度熙吹奏胡笳曲十八拍,拍拍催人泪下,凄楚得不行。
翠翠本在给萧玉融揉捏肩膀,听了这曲声难免嘴角抽搐。
这小子……不知道的还以为在什么白事呢。
“此情此景,花好月圆,怎么吹这种曲子?”翠翠低声呵斥,“你怎么侍奉的公主?”
度熙局促地说:“公主息怒,度熙不才,于胡笳只会这几曲不合时宜的……”
他越说,头越低,像是要啜泣。
萧玉融倒是也不是很在乎这个,“你还会什么?”
“我……除了胡笳,还会琵琶。”度熙小声说道。
萧玉融来了兴致,“弹来听听。翠翠,去取把琵琶给他。”
度熙抱了琵琶,烛光幽微,琵琶弦中苦调多,他弹奏起来续续切切呜呜嘤嘤,拢挑拨弹。
一曲终了,萧玉融鼓掌,问:“你琵琶弹的这样好,怎么当时抱了把胡笳?”
被萧玉融夸奖后,度熙双眼满怀期许,又有些羞涩,“名曲琵琶价贵,秦楼楚馆内的姑娘都要学,轮不到我用。胡笳却没几人愿意学,老鸨才丢了给我的。”
萧玉融的视线落在度熙抱着琵琶的手上,烛火的影子在度熙指尖斑驳,他的手指修长,骨节分明。
“你的手看着很漂亮。”萧玉融大方地称赞。
度熙抿唇笑了笑,“公主谬赞。”
翠翠再懂萧玉融眼色不过,已经悄然无声地退至房外,合上了门。
“夜深了,公主可要度熙侍奉?”度熙有些紧张地问道。
萧玉融弯了弯唇角,“好啊,看看你这些年学了些什么,能不能取悦到本宫。”
度熙说:“度熙必然竭尽所能。”
事实证明,度熙学得是相当不错。
他最知道怎么愉悦萧玉融,怎么伺候萧玉融。
他跪在萧玉融腿边,舌尖灵巧地探入幽径之中。
度熙的手指很灵活,犹如弹奏琵琶似的轻快戳刺,轻拢慢捻抹复挑,很快就能令春潮带雨晚来急。

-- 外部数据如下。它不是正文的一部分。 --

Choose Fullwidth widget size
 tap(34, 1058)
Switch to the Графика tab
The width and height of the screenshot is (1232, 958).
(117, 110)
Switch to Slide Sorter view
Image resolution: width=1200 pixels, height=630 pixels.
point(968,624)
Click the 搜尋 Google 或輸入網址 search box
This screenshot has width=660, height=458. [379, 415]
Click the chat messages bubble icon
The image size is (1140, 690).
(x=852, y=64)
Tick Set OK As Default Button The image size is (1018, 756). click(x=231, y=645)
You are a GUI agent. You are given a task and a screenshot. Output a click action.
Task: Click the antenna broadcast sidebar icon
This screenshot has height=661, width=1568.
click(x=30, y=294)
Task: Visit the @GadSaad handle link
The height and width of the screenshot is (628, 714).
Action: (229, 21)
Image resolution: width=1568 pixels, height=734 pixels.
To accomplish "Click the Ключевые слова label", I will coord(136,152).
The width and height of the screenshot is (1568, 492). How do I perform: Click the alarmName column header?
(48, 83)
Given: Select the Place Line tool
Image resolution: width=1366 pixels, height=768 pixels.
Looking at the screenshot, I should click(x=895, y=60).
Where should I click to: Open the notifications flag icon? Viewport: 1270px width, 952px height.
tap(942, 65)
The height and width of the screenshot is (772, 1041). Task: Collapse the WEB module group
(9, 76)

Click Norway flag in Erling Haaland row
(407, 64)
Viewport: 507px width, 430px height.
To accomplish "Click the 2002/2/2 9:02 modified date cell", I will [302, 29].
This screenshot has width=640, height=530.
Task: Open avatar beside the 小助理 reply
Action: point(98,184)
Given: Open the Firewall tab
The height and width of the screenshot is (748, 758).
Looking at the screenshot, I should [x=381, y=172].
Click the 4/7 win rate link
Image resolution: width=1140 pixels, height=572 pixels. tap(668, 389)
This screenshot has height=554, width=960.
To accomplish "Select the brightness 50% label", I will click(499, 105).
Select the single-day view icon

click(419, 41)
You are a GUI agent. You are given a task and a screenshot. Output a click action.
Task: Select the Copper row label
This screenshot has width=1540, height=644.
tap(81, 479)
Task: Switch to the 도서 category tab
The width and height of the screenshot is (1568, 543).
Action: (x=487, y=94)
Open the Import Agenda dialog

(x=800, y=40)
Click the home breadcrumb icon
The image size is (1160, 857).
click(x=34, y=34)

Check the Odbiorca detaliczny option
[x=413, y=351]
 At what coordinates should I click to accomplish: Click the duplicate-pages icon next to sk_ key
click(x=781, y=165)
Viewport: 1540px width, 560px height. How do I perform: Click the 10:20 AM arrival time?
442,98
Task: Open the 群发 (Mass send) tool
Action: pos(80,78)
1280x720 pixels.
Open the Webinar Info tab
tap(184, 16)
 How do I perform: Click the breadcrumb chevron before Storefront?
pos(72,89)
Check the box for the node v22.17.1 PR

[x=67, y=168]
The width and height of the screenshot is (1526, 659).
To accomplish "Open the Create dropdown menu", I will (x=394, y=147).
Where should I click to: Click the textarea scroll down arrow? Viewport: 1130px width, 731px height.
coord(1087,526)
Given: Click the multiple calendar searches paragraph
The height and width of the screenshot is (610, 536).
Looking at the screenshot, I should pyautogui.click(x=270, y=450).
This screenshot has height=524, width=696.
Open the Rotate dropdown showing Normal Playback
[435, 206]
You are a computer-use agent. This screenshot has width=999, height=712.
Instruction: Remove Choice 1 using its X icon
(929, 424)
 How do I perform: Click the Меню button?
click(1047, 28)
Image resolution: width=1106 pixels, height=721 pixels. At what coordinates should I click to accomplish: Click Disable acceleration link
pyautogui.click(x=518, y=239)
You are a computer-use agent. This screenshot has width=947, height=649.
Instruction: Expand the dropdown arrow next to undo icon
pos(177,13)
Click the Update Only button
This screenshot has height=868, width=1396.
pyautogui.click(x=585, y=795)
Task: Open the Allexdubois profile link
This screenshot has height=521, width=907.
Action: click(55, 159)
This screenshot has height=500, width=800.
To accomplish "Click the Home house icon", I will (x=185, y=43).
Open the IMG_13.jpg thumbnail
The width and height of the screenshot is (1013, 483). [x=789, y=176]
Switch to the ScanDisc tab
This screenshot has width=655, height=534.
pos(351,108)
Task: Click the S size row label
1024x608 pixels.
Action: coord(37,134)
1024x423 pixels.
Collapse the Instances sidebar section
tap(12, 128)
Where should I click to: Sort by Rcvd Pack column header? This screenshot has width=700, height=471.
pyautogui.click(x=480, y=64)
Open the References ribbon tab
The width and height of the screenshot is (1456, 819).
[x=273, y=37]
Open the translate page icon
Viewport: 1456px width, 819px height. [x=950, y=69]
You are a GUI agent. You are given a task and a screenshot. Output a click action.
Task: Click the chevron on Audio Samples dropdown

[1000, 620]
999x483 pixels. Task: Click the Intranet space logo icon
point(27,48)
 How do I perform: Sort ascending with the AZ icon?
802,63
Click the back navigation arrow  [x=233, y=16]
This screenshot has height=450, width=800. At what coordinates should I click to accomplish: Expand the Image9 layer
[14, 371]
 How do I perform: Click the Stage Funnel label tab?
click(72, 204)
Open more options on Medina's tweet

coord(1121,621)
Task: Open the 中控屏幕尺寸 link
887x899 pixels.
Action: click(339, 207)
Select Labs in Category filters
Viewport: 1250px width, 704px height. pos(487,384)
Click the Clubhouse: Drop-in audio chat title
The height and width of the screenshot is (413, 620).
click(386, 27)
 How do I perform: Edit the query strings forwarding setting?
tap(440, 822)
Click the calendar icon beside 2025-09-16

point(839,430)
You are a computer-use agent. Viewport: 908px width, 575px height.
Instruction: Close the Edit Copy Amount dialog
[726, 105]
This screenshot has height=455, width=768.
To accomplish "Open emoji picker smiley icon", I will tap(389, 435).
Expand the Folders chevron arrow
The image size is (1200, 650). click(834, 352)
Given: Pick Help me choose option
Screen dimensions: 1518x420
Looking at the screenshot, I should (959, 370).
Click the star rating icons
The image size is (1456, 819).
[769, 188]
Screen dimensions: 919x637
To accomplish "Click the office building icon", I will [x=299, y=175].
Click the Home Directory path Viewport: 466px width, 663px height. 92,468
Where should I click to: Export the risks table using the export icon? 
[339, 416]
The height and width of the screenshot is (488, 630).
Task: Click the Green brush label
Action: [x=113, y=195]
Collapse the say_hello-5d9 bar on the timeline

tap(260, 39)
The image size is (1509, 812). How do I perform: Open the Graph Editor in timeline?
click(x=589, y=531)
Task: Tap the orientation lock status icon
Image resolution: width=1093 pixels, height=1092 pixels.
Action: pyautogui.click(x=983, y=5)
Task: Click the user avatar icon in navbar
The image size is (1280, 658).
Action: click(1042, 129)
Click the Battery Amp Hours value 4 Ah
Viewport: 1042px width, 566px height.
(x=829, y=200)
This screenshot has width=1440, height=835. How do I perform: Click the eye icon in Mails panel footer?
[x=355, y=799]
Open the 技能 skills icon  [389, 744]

红烛芳筵惜夜分,度熙动情时分的眉眼也同样动人,仿佛被欺负的人是他似的。
萧玉融稍稍有点动作和回应,就能让他方寸大乱。
他伏在萧玉融耳畔低低地喊公主,语调沙哑。
“进来。”萧玉融烟紫色的霓裳滑落在地上,像是聚拢的一团紫烟。
“这是……这是大不敬……”度熙不敢冒犯。
萧玉融掐着他的脆弱点,看着他颤抖的模样,笑着问:“刚刚还胆大包天,现在就不敢了?你以为我要你来是做什么用?”
“小朵,听话一点。”萧玉融贴在他耳边,念出这个名字。
度熙僵硬了片刻,才开始了动作。
心脏莫名欢欣雀跃的刺痛,仿佛被撕开结痂的伤疤似的。
疼痛,只有萧玉融给予他的疼痛。
正因为度熙花样多,侍奉好,能让萧玉融尽兴,萧玉融对于他也相当喜爱。
这样糜艳的日子过了几日后,萧玉融想起来要去相国寺了。